- Theatrical release poster
- Directed by: Mel Eslyn
- Written by: Mel Eslyn; Mark Duplass;
- Produced by: Zackary Drucker Mel Eslyn; Maddie Buis; Shuli Harel;
- Starring: Sterling K. Brown; Mark Duplass;
- Cinematography: Nathan M. Miller
- Edited by: Chris Donlon
- Music by: Danny Bensi; Saunder Jurriaans;
- Production company: Duplass Brothers Productions
- Distributed by: IFC Films
- Release dates: September 12, 2022 (TIFF); July 7, 2023 (United States);
- Running time: 107 minutes
- Country: United States
- Language: English
- Box office: $96,257

= Biosphere (film) =

2022 film by Mel Eslyn

Biosphere is a 2022 American science fiction comedy film directed by Mel Eslyn (in her feature length directorial debut) and written by Eslyn and Mark Duplass. It stars Sterling K. Brown and Duplass.

The film premiered at the 2022 Toronto International Film Festival in September 2022 and was released on July 7, 2023.

==Plot==
After a global apocalypse that has killed almost all humans, the only survivors are childhood friends Billy, the former president of the United States of America, and Ray, a scientist and Billy's former adviser. Whilst a depressed Billy feels responsible for causing the apocalypse, Ray remains positive and emphasises the importance of hope, often citing the story of his eighth birthday party - a magician drew a bowling ball on a pad of paper and summoned a real one that landed with a thud on the floor, a trick that still mystifies Ray. The two live in a dome built by Ray that protects them from the outside environment, a job Billy later admits he only delegated to Ray to stop his 'managing' of him. They maintain a fishpond which helps to power the dome, but become distressed when the last remaining female fish dies, leaving behind only two male fish, one of which appears to be dying. Billy also becomes nauseous and feverish. Ray stays up late one night, and discovers the possibility that the fish are undergoing sequential hermaphroditism to continue breeding, and notices a bright green light outside the dome. The next morning, Ray tells Billy about his discovery, and Billy realizes that he is also undergoing sequential hermaphroditism and is gradually developing female sex organs.

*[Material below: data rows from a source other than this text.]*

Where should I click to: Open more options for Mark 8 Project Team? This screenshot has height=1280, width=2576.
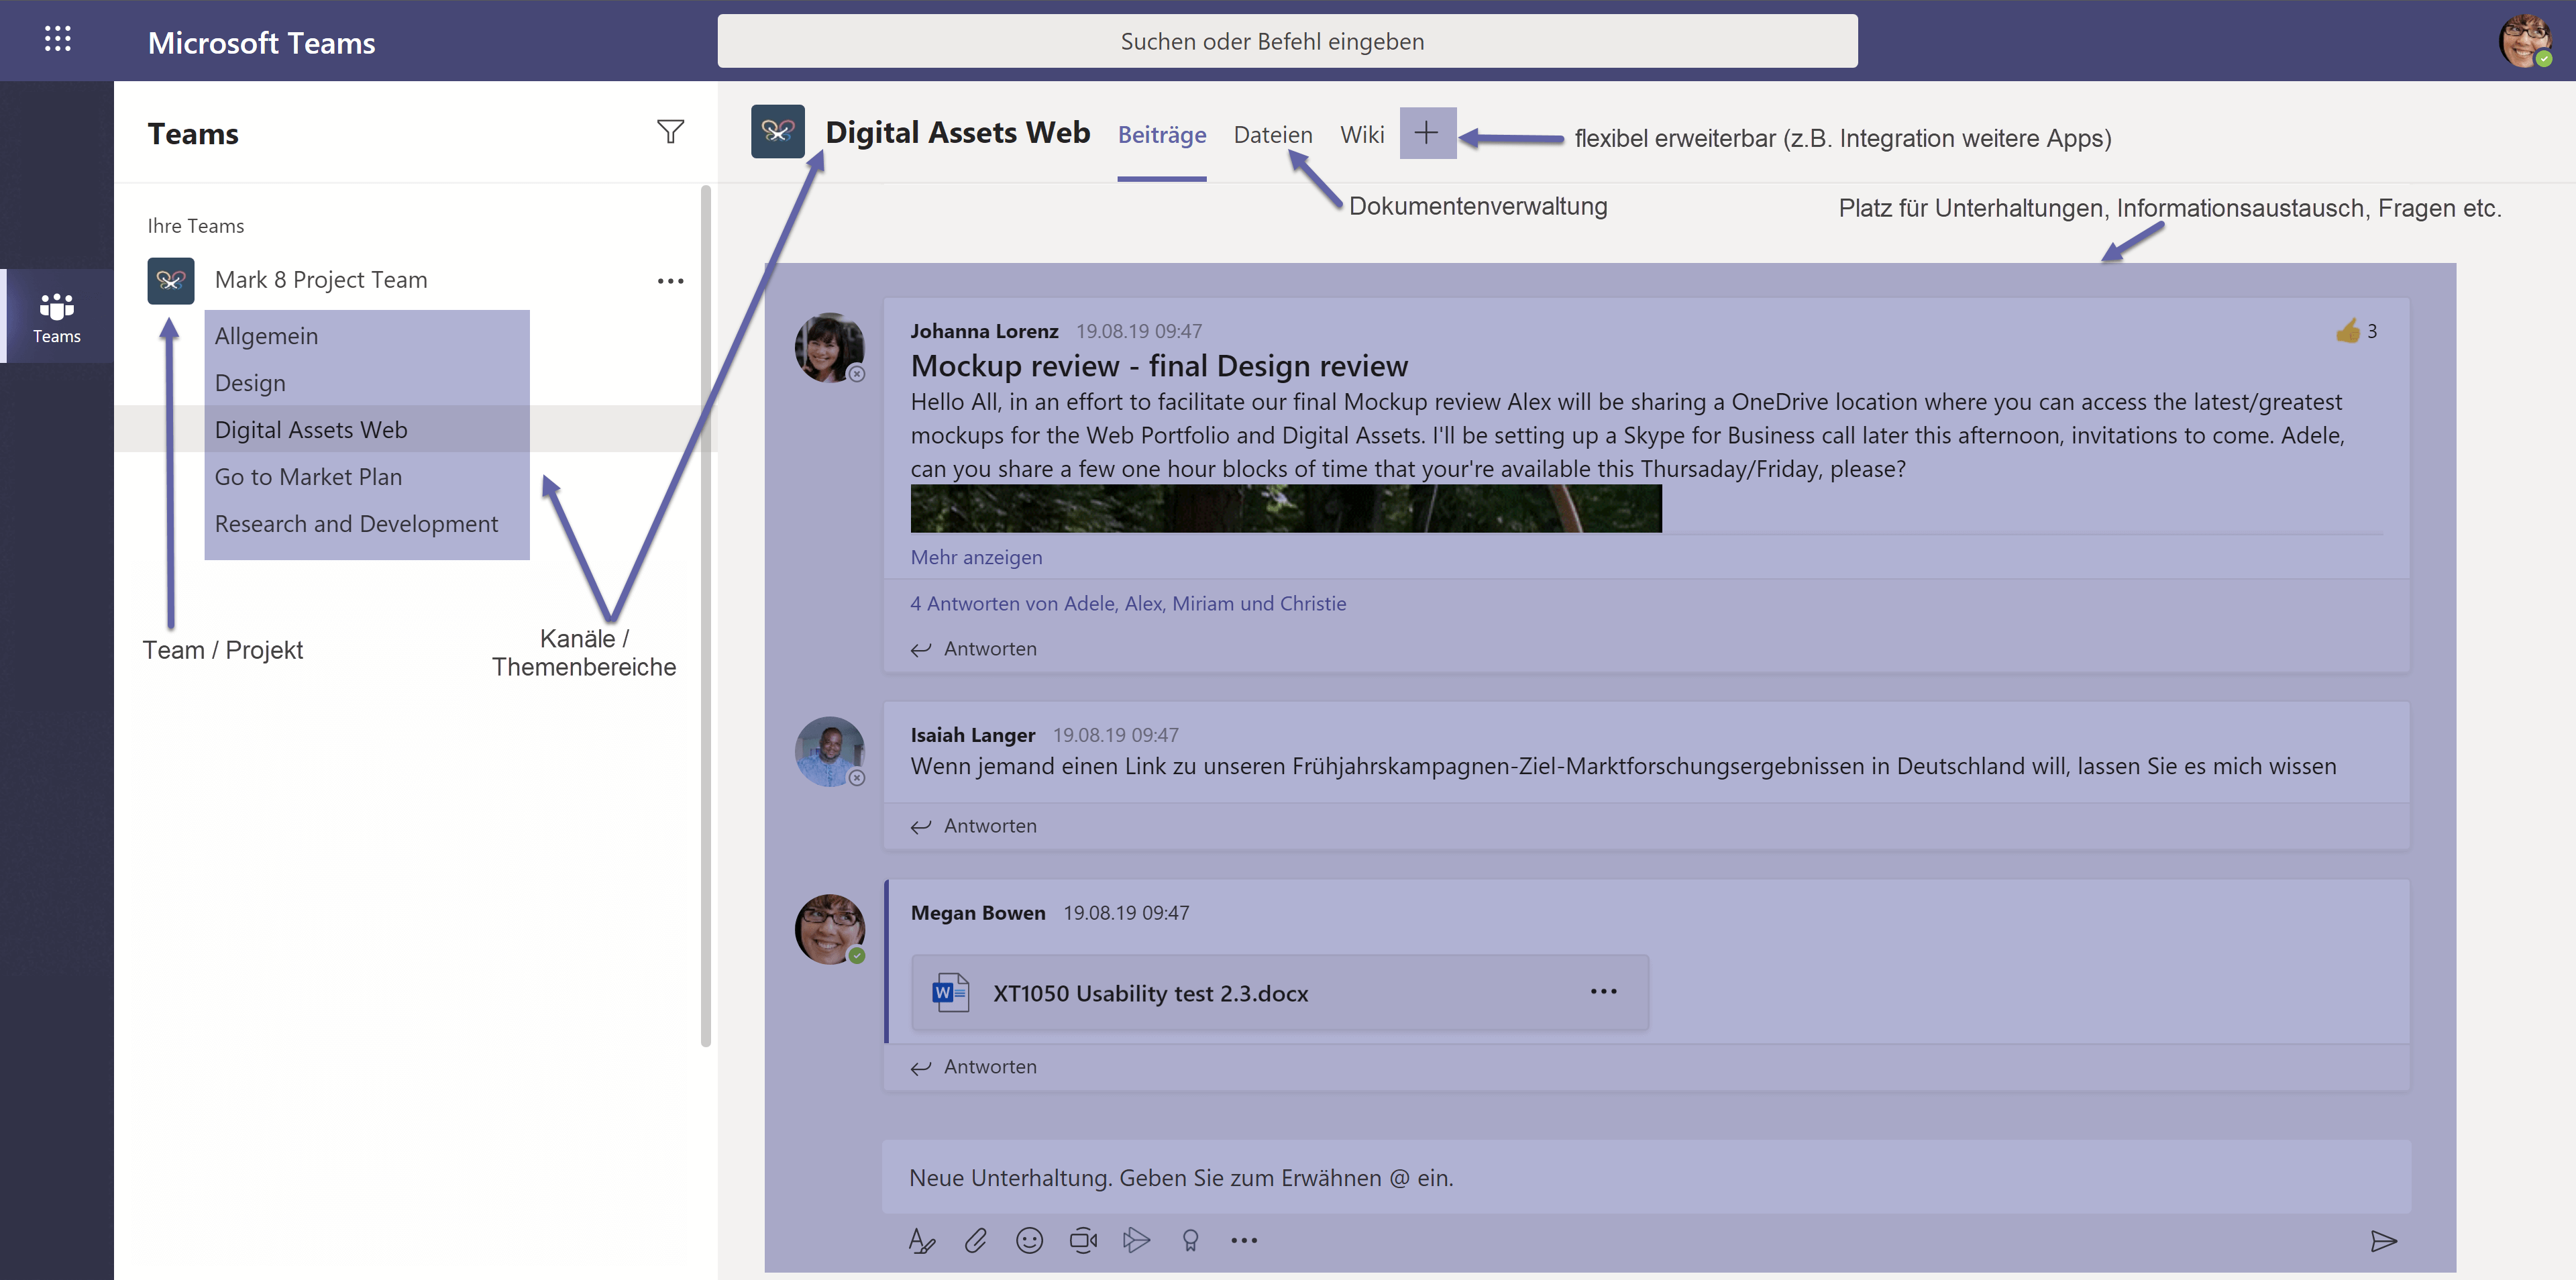670,281
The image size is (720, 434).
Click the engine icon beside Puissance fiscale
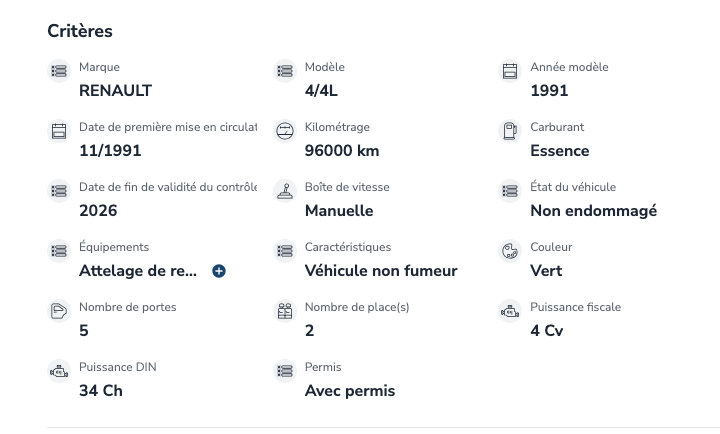point(510,311)
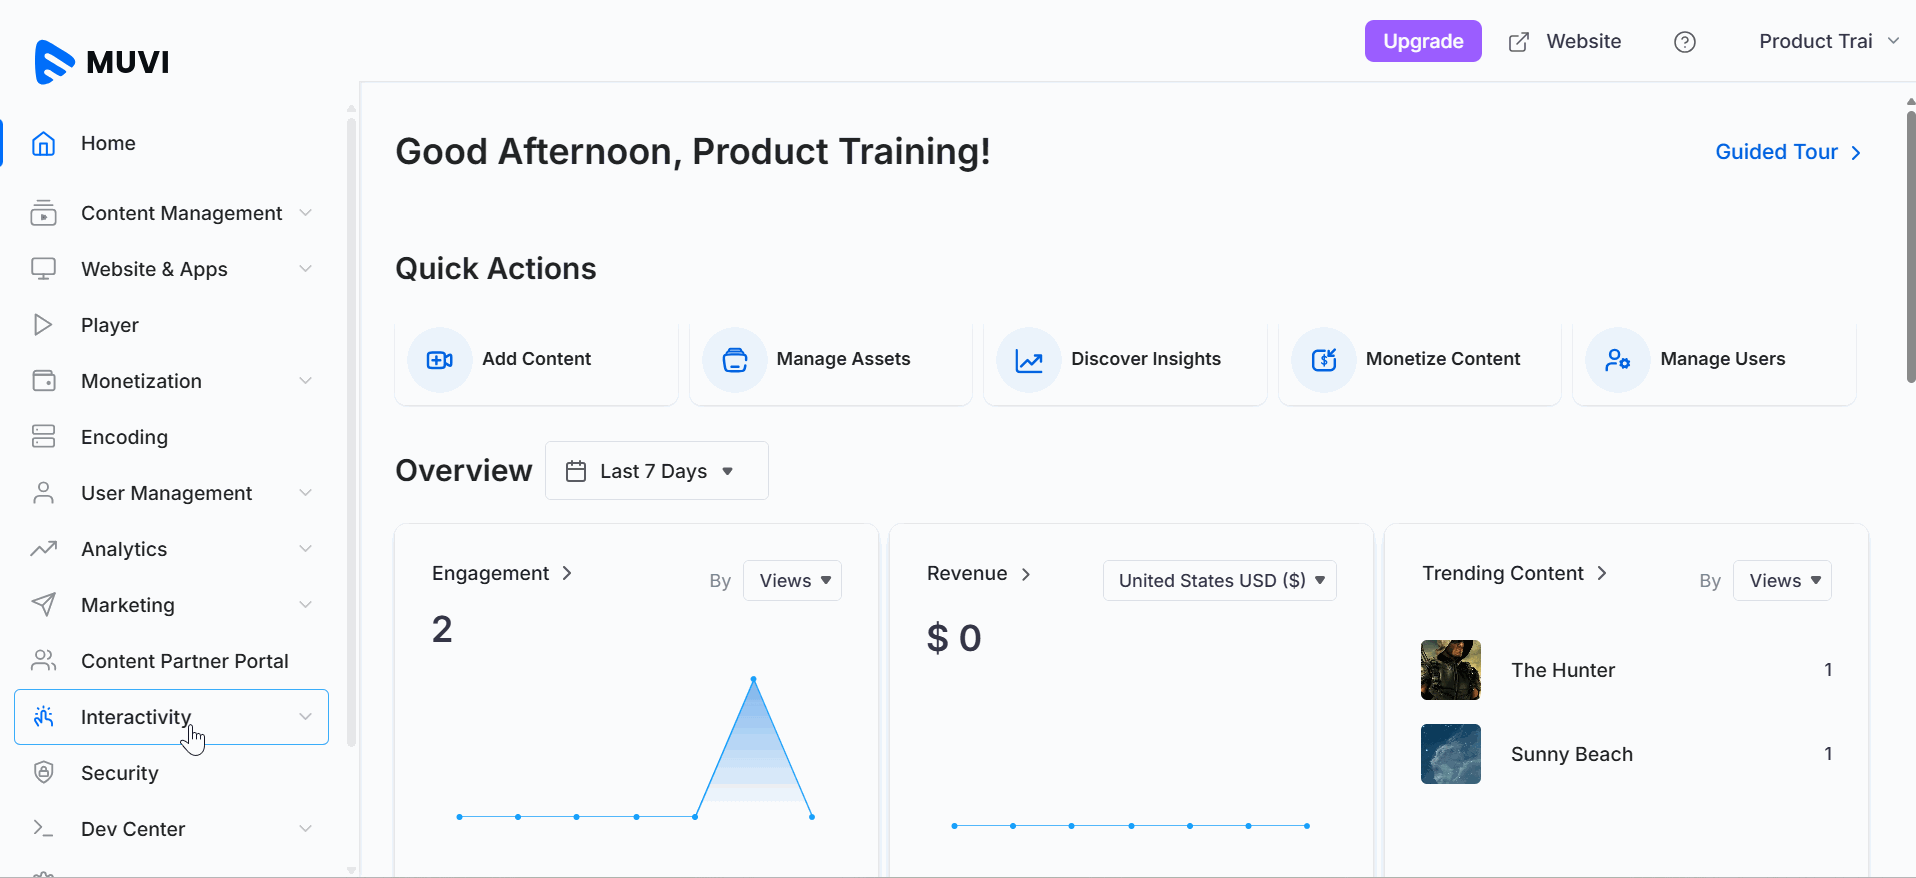1916x878 pixels.
Task: Open the Last 7 Days date dropdown
Action: pos(656,471)
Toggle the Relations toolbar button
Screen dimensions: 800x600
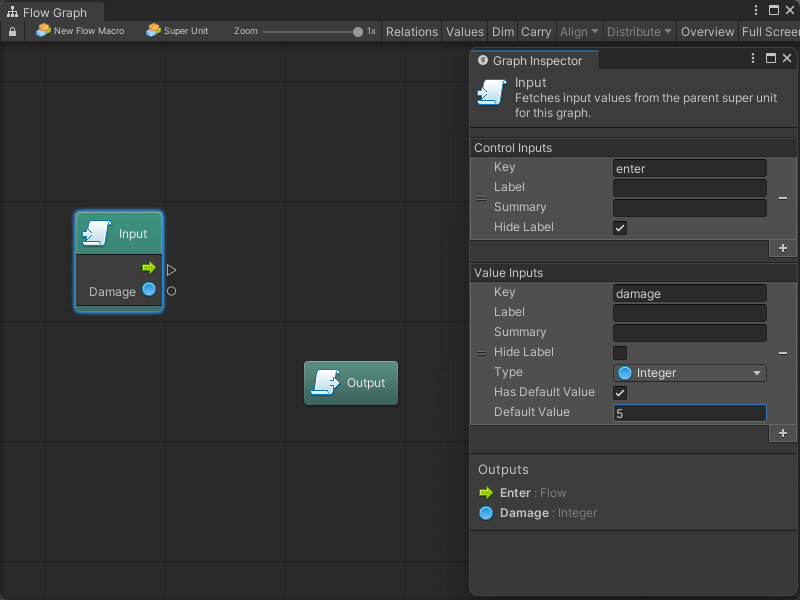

Billy is distraught over the changes to his body, whilst Ray is excited to study what is happening. Meanwhile, the two notice the green light grows bigger each day. Ray begins feeling uncomfortable around Billy after he becomes aroused when he accidentally touches Billy's breast. After the fish begin breeding, Billy reveals to Ray that he has begun to menstruate, and suggests that they try to have a child together. Ray rejects Billy, and refuses to speak to him, even moving his bed from their shared room and putting up a sheet to avoid looking at each other. Ray admits to Billy that he is hesitant to procreate because he was raised with homophobic values, despite his efforts to be more progressive. He also shares his fear that if Billy's body can't handle the pregnancy, he will lose him. Ray and Billy decide to have sex to try and impregnate Billy, initially with a sheet over Billy's body, which Ray eventually pulls off, and the two kiss. Billy becomes pregnant, and the two become much closer.

A big storm hits the dome and breaks the windows, forcing Ray and Billy to break apart the fishpond to patch the broken panes. The next morning, the two are amazed to see the green light has become some aurora borealis, indicating the sky is becoming less cloudy and Billy discovers that the storm could mean Earth's atmosphere is returning. He also wonders about the possibility of other survivors in their own bunkers. However, Ray remains distraught, as their supply of food is ending with the dead fish. Seeing Ray's anxiety and hopelessness, a reversal of the two's emotional states at the beginning of the film, the optimistic Billy uses a pad of paper and draws a bowling ball, just as the magician at Ray's birthday party did. The screen goes black as a thud is heard.

==Cast==
- Sterling K. Brown as Ray
- Mark Duplass as Billy

==Production==
Biosphere was written by Mel Eslyn and Mark Duplass, who got the outline for the plot when they attended a writers' retreat in 2018. Eslyn also produced alongside Zackary Drucker, Maddie Buis and Shuli Harel, with Mark Duplass and Jay Duplass executive producers. IFC Films bought the North American rights for the film in November 2022.

==Release==
The film had its world premiere at the 2022 Toronto International Film Festival on September 10, 2022. It was released in theaters and on demand on July 7, 2023.

==Reception==
 Metacritic, which uses a weighted average, assigned the film a score of 59 out of 100, based on 17 critics, indicating "mixed or average" reviews.

John DeFore of The Hollywood Reporter described it as "post-apocalyptic survival meets … anxious buddy humour" and "a mysterious and hilarious pic". Anthony Lane of The New Yorker called it "sometimes larky in tone," but also "a frowningly intense venture that never stops being about itself." Mick LaSalle of the San Francisco Chronicle stated that "at its length, Biosphere is soporific and repetitive and puts viewers in the position of always being two steps ahead of it."